Photo credit
Temmuz Arsiray

Biography

Tawhida Tanya Evanson is a poet, author, multidisciplinary artist, producer and arts educator. Her two poetry collections are Bothism (Ekstasis 2017) and Nouveau Griot (Frontenac 2018), and her first novel Book of Wings (Véhicule 2021) is a finalist for the 2022 Nouvel Apport Prize, was on the 2022 CBC Canada Reads Longlist and was one of Quill & Quire's 2021 Books of the Year. With a 25-year practice in spoken word poetry, she has performed in over a dozen countries, released four studio albums and six videopoems, and featured in the award-winning short film Almost Forgot my Bones. In 2013, she was Poet of Honour at the Canadian Festival of Spoken Word and received the Golden Beret Award for her contribution to the genre. She is director of the Banff Centre Spoken Word Program and vice president of The Quebec Writers' Federation. Born and based in Tiohtià:ke/Montréal of Afro-Antiguan and Québécoise descent, she is at work on an Afrofuturist concert documentary set for release in 2023 and moonlights as a whirling dervish. www.mothertonguemedia.com

Micro-interview

Did you read poetry when you were in high school? Is there a particular poem that you loved when you were a teenager?

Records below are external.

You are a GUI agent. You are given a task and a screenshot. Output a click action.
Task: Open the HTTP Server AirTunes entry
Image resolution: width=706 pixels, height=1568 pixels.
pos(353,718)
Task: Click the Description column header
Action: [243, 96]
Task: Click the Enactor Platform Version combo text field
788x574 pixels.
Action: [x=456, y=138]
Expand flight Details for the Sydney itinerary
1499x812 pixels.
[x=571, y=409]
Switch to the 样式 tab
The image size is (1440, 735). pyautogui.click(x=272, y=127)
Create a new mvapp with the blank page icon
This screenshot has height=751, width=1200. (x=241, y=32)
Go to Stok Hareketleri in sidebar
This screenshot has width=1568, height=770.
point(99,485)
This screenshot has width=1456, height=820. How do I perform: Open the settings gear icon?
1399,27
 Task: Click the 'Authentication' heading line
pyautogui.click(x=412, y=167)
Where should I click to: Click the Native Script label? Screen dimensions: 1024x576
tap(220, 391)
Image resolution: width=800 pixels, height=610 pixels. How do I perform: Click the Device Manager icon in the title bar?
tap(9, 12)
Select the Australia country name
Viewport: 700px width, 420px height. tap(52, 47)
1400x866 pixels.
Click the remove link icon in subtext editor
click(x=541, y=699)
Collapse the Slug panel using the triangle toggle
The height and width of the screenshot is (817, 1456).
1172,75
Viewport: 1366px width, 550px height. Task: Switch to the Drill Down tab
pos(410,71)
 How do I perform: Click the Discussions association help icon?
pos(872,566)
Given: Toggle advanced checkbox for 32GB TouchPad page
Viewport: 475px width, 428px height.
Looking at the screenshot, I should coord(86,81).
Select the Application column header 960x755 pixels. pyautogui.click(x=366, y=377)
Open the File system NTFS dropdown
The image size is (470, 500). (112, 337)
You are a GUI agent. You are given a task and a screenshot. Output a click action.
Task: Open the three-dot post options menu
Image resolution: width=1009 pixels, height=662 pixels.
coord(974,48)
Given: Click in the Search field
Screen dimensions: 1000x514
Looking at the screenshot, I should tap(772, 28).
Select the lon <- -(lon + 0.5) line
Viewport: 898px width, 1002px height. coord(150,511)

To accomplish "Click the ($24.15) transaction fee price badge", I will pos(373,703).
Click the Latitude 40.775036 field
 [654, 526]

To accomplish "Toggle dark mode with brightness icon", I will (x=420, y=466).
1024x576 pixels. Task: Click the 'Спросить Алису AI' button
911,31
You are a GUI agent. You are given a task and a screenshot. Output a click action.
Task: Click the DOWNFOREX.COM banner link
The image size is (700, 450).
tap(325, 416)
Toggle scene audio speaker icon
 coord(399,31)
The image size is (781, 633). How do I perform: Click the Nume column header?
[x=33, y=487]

Yes, I read poetry in high school, and it was mainly poetry by musicians because music has always played a central role in my life. When I was fifteen, I listened to The Doors day and night and had several books of poetry by Jim Morrison. I still have my copy of "Wilderness" which contains one of my favourite pieces of his called “Signals.” When I was sixteen, I had to do a school project on a famous Canadian and my father suggested Leonard Cohen. I had no idea who he was and so it was a fantastic discovery. My project had to be presented creatively outside of the standard essay format. So, I wrote an essay about Leonard Cohen, recorded the text on cassette interspersed with samples of his songs, and handed in my first spoken word project. It was 1988 and I still have that cassette.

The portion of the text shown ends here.